◆ **REQUIREMENTS**
In the text on the Sisyphus myth, which metrical foot ends the quoted Homeric line and brings the roll to rest?

◆ **TEXT**
::::

Monday, January 21, 2013

Sisyphoi

Classical myth is remarkably continuous. Who doesn't know something or other about this myth or that? And it is so open-ended, to boot. The myth of Sisyphus is the perfect case in point. The myth awaits so readily the clever thought that will push it, re-define it, and allow it to return unrequited for another later attempt at comprehension.

M. Gerberg, New Yorker 20 Jul 1998 (click)
Homer allowed Odysseus to behold Sisyphus in the world of the dead. Masterfully, Homer describes the effort involved in the Sisyphean toil, and he nearly outdoes himself with that famous line that brings the enormous burden crashing repeatedly back to rest upon the plain: αὔτις ἔπειτα πέδονδε κυλίνδετο λᾶας ἀναιδής. (Od. 11.598) The rhythm and the crash of the line mimic the sound and speed of the roll, nothing but dactyls until the final spondee makes it rest.

::::

◆ **DATASET CONTENT**

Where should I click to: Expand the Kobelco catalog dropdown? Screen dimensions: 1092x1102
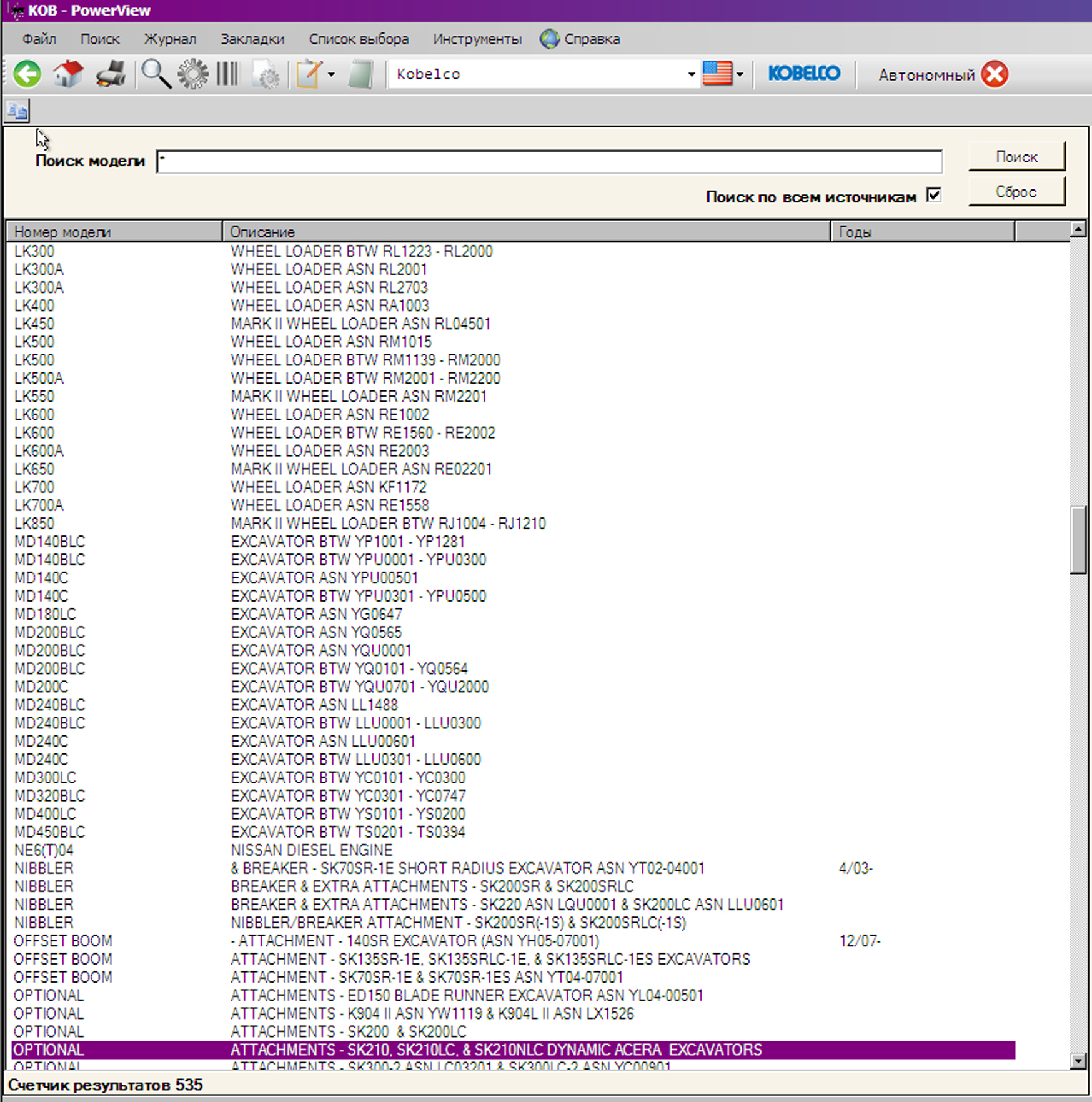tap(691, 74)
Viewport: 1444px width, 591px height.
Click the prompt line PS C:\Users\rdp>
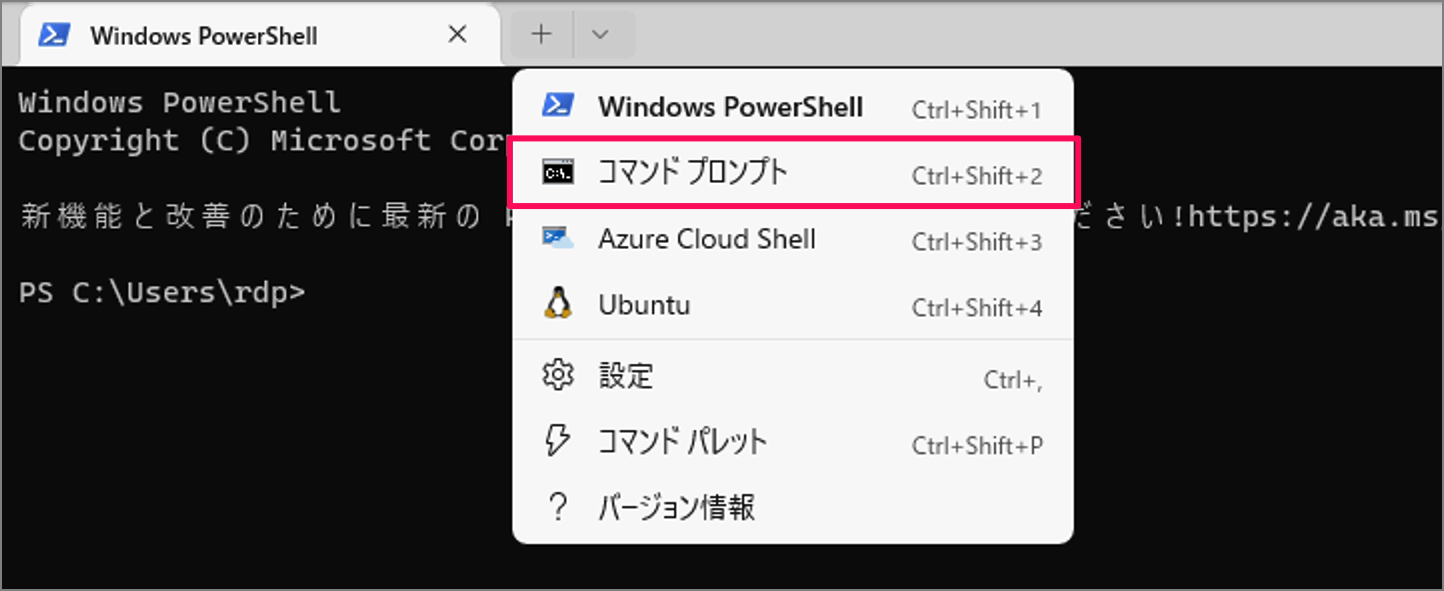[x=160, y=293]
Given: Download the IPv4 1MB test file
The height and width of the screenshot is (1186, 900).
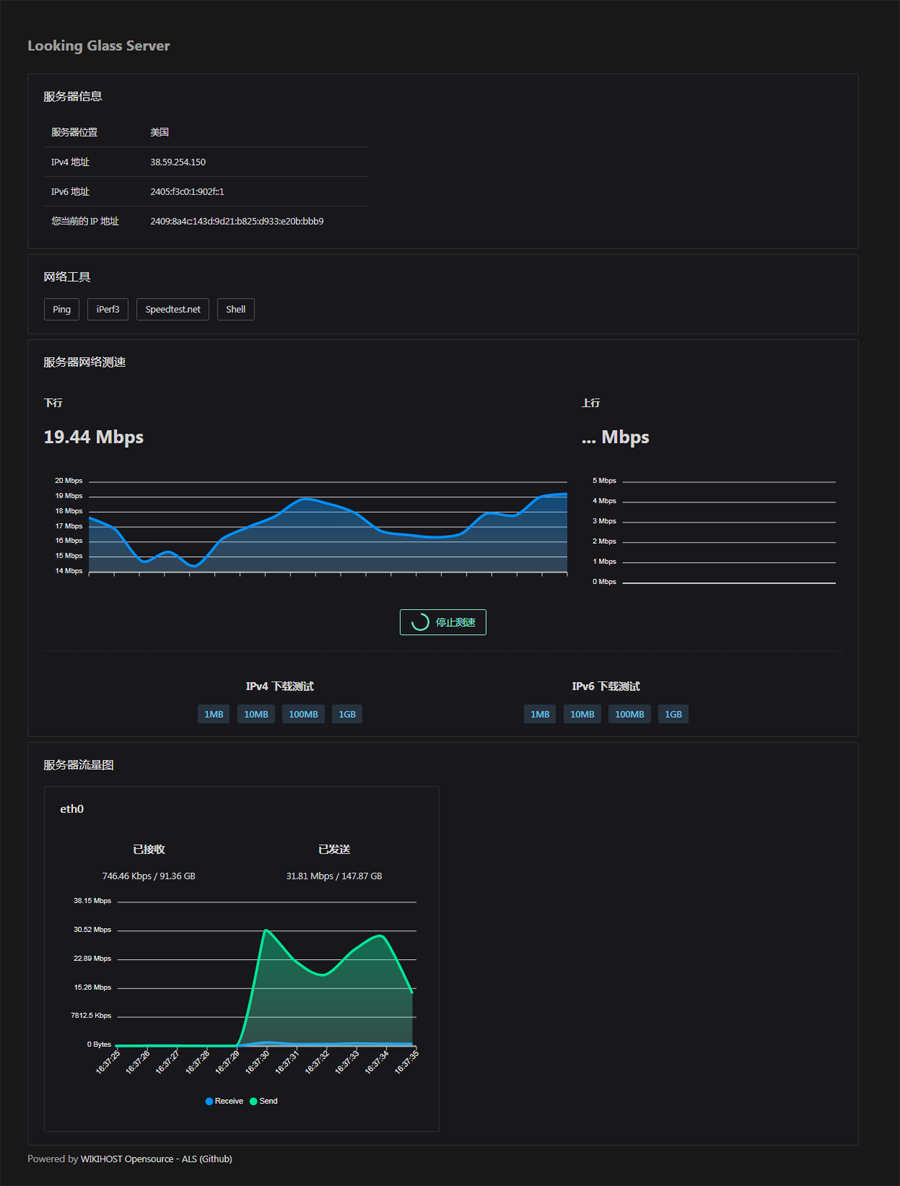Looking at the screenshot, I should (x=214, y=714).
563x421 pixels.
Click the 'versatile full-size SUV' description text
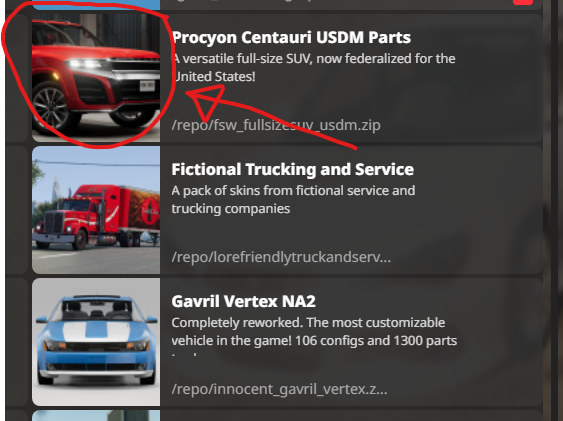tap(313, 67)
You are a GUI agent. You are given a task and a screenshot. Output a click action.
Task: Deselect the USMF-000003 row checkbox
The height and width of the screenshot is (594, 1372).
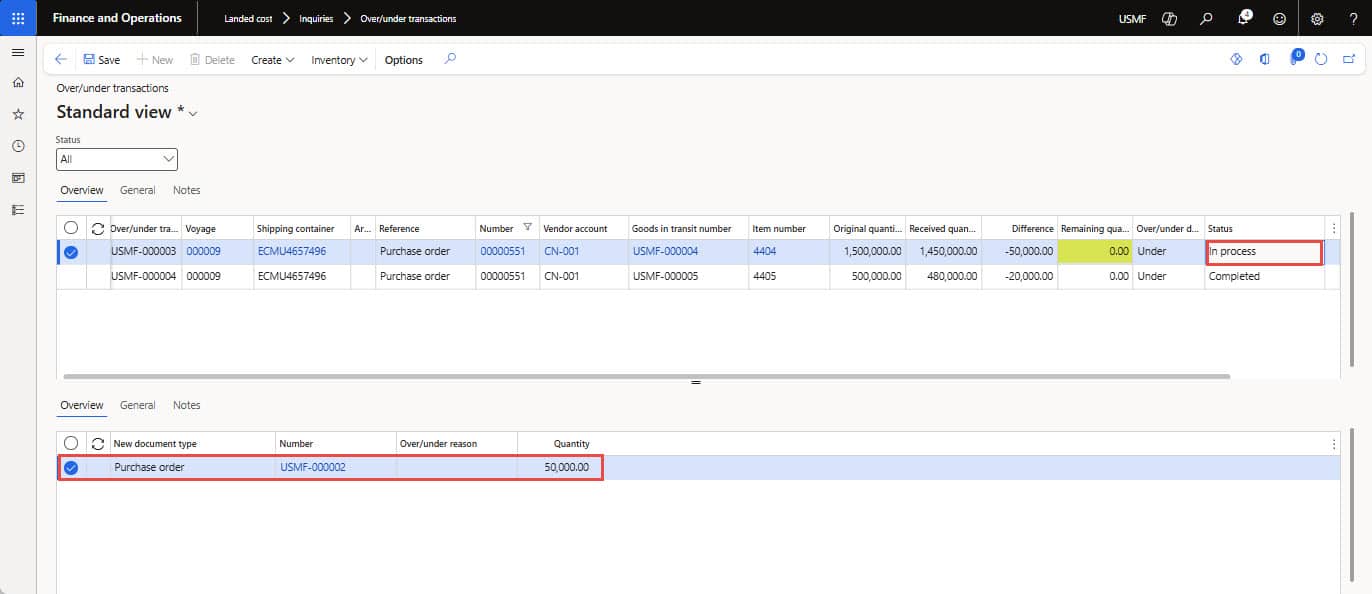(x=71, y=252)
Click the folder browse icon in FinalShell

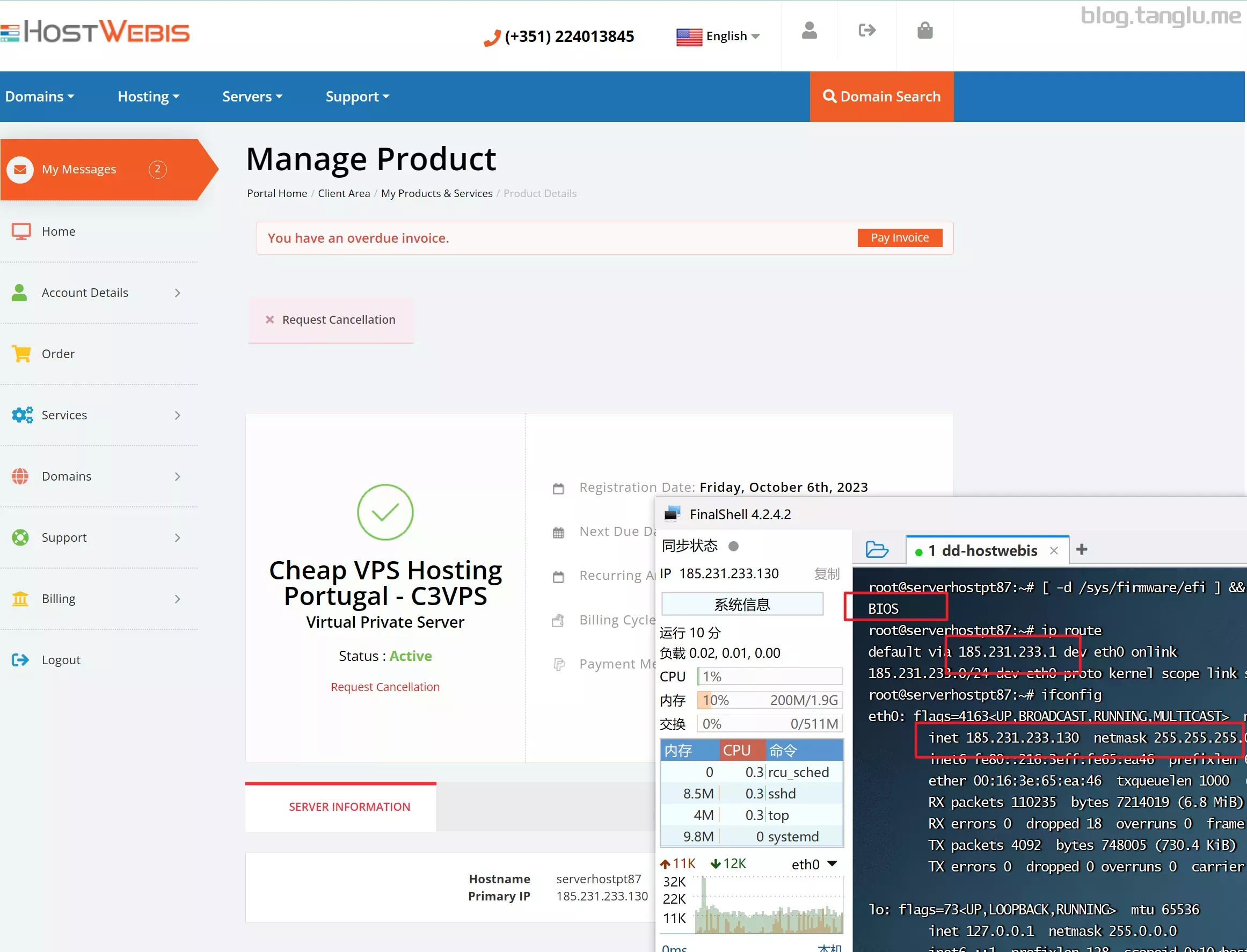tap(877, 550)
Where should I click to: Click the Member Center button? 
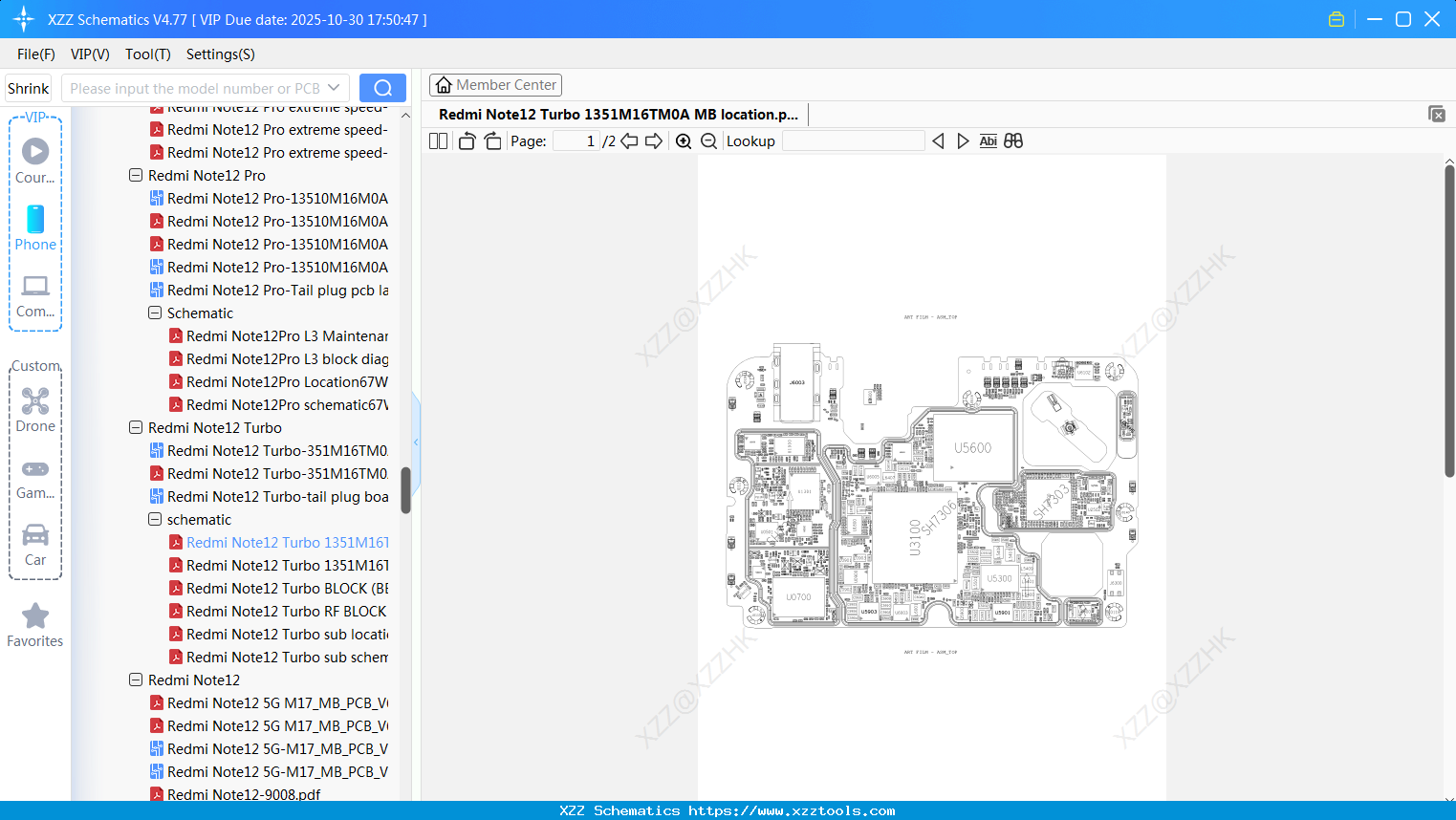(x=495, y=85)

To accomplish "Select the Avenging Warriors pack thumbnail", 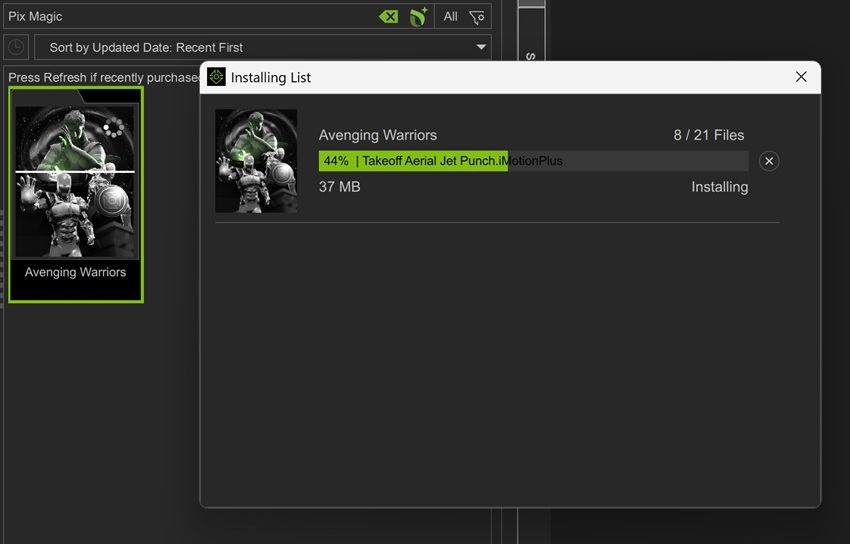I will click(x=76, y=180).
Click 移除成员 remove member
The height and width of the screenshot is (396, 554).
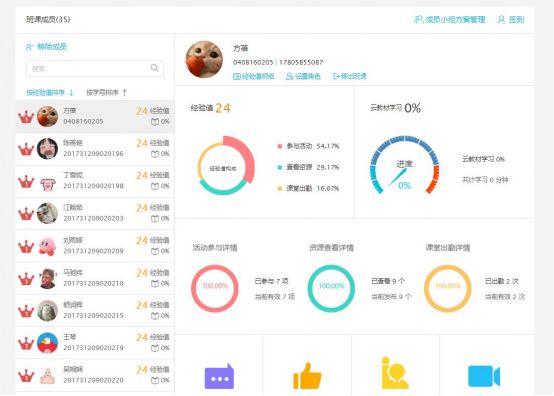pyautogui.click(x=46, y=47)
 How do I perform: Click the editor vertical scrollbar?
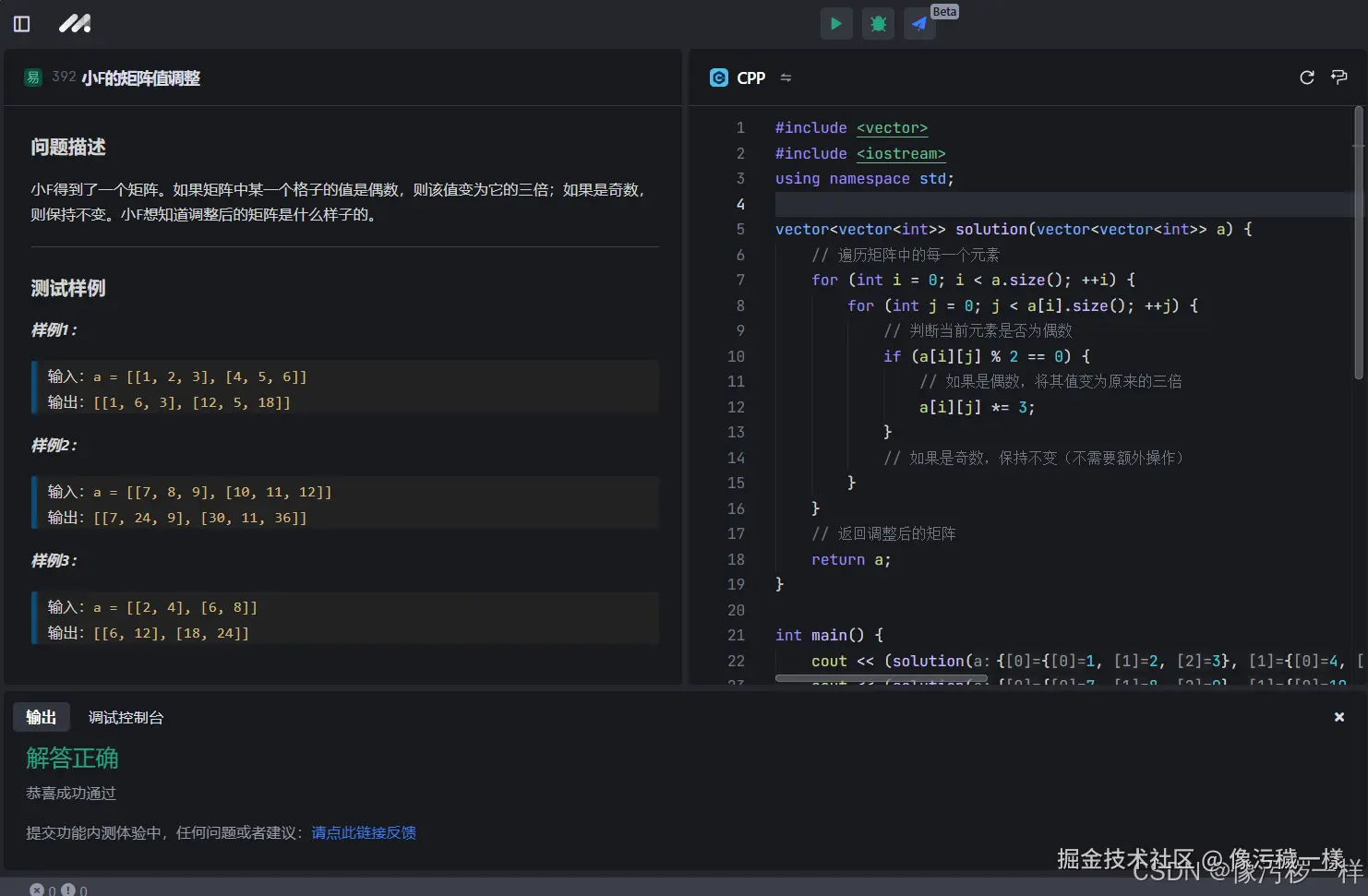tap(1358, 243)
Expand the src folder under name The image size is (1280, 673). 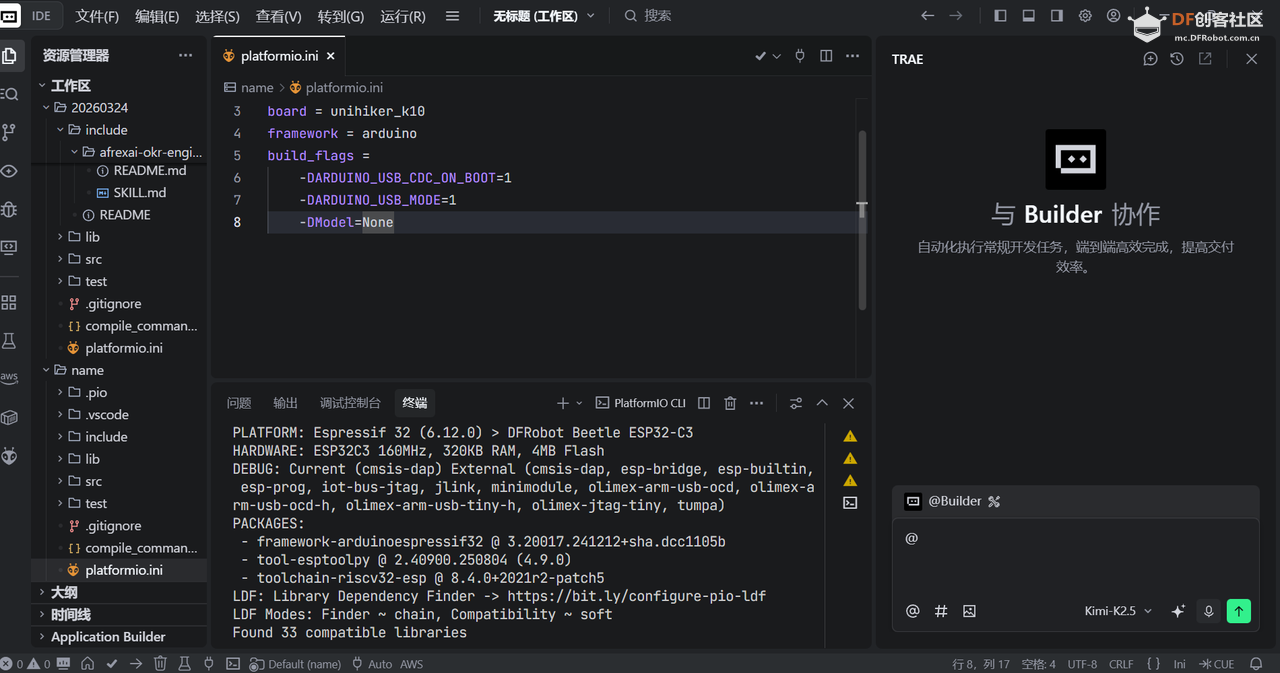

::::

◆ **SOLUTION BELOW**
The final spondee.